= EXERCISE =
Output the entries below exactly, from the first line to the line holding "You are a computer-use agent. Screen", both included.

= TASK MATERIAL =
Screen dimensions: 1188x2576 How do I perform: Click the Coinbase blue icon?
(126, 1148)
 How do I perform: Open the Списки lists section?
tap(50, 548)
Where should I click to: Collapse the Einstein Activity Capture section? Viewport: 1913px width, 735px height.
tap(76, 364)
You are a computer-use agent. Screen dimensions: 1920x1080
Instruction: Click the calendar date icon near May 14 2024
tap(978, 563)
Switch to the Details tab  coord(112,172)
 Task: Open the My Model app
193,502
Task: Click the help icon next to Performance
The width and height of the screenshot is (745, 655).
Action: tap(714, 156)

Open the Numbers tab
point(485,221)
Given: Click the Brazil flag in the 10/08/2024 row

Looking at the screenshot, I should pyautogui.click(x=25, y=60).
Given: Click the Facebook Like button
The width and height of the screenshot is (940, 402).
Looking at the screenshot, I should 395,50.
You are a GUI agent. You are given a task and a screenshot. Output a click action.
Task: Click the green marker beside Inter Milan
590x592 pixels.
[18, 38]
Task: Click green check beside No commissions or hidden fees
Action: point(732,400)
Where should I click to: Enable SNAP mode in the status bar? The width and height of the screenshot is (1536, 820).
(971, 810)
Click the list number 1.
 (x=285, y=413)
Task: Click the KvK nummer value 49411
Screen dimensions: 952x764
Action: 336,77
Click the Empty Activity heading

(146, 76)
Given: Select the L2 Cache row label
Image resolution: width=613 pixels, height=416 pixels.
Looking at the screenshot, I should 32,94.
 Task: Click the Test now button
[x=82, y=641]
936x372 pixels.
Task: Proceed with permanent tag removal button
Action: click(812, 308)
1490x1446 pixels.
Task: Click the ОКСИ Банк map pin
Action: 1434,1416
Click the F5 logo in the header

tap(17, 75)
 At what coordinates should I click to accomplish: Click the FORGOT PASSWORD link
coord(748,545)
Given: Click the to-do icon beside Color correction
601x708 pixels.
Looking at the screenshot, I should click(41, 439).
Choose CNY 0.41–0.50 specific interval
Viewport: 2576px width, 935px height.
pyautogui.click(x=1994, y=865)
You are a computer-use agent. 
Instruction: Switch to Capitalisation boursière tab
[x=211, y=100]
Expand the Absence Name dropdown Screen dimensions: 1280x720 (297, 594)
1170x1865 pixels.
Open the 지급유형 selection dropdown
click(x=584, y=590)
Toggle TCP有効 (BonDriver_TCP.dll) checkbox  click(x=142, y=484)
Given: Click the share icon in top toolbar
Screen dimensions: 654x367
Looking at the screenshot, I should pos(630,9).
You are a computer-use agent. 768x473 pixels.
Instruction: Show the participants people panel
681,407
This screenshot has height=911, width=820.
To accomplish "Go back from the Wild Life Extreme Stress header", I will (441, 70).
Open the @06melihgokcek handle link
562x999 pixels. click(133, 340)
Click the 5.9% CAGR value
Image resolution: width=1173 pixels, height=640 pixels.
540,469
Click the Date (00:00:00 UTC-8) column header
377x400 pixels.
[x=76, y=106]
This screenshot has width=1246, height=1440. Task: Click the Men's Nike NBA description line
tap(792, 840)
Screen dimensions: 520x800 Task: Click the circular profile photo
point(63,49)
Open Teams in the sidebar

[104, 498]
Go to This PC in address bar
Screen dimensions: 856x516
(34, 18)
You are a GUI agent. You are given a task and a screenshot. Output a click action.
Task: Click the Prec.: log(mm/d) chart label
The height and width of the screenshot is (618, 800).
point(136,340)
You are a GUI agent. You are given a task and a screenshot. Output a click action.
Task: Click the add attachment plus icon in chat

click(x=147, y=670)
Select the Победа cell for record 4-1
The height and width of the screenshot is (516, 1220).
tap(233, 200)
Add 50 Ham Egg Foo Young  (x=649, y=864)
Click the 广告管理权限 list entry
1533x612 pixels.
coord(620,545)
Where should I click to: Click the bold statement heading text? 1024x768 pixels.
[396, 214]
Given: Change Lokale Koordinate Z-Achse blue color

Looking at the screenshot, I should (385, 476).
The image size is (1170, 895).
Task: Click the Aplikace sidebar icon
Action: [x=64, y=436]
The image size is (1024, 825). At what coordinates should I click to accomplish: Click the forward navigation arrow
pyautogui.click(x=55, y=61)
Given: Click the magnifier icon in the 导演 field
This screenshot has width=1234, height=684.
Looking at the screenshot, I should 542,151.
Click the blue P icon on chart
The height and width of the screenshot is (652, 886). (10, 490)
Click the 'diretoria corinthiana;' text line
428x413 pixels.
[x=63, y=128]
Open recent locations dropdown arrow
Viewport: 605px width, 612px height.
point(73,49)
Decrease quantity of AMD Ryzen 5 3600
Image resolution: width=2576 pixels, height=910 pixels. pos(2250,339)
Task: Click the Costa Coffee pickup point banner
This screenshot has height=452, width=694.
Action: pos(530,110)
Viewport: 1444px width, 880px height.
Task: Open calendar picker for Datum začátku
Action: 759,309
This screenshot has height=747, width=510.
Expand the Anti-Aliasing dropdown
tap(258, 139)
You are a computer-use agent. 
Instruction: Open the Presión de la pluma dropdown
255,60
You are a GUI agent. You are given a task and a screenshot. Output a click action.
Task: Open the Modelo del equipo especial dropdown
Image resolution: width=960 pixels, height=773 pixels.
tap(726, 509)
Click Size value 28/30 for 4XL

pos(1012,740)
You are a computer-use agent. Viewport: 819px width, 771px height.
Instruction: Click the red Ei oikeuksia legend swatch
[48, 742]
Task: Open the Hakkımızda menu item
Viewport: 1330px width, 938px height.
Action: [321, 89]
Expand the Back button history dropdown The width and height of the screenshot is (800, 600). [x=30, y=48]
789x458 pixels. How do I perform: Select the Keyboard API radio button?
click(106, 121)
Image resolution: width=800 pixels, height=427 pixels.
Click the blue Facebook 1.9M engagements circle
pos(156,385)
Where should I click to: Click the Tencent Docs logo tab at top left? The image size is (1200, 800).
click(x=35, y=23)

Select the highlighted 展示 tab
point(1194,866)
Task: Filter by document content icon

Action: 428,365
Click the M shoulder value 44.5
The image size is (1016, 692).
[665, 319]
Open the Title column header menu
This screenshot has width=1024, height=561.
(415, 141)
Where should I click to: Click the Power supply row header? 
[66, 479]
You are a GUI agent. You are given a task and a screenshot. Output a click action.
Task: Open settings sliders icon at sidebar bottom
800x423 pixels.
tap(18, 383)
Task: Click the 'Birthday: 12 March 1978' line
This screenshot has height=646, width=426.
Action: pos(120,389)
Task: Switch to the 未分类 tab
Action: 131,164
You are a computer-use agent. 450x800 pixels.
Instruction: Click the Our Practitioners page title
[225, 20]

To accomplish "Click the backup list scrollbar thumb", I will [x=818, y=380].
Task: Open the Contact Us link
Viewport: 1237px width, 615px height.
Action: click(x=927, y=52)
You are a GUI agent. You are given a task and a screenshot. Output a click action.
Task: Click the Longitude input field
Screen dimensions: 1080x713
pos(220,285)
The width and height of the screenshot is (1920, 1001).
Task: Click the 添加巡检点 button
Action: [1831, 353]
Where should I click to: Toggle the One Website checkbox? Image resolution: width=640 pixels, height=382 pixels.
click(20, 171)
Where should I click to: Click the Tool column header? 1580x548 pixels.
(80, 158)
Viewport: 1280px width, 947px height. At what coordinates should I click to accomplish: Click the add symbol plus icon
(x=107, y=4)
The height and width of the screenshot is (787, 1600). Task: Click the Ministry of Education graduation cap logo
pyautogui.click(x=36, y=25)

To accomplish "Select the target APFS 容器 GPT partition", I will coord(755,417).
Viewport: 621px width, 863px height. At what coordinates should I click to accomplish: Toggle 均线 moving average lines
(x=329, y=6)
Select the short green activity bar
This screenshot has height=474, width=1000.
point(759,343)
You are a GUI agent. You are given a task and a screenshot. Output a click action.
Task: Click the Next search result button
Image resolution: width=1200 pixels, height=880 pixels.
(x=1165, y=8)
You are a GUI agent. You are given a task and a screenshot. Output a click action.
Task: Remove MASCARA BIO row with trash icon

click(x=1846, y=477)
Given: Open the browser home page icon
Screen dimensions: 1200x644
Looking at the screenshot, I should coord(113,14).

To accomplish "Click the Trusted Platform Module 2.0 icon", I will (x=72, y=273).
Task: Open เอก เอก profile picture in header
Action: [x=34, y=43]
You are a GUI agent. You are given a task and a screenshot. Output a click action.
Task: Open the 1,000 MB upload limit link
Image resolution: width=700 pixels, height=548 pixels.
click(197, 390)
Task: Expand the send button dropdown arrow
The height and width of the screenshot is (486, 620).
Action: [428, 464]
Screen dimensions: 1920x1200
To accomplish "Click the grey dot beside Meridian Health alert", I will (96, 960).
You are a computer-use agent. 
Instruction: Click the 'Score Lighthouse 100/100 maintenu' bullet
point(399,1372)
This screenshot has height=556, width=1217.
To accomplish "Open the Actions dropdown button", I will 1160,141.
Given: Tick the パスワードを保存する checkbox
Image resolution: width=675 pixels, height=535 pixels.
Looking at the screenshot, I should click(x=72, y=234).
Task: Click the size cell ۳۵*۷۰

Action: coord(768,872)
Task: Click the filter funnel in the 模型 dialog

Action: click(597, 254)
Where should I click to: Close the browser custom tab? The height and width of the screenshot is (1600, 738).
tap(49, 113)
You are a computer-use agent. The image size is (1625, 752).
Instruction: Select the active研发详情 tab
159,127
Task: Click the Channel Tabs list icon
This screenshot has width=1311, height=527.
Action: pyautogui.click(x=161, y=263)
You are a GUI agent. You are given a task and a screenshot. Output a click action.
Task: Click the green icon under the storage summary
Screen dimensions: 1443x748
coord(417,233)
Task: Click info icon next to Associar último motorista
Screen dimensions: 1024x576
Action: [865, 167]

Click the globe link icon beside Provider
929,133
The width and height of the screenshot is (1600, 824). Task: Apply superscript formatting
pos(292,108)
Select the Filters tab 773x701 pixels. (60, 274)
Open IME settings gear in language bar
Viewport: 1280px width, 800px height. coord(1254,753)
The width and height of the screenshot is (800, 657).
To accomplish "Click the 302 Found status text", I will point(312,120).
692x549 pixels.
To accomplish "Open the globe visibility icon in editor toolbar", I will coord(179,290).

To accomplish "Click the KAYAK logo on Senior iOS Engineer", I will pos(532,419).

= RESPONSE FOR THIS EXERCISE =
Screen dimensions: 1188x2576 How do I perform: Click the Coinbase blue icon?
(126, 1148)
 How do I perform: Open the Списки lists section?
tap(50, 548)
Where should I click to: Collapse the Einstein Activity Capture section? Viewport: 1913px width, 735px height.
tap(76, 364)
You are a computer-use agent. Screen dimensions: 1920x1080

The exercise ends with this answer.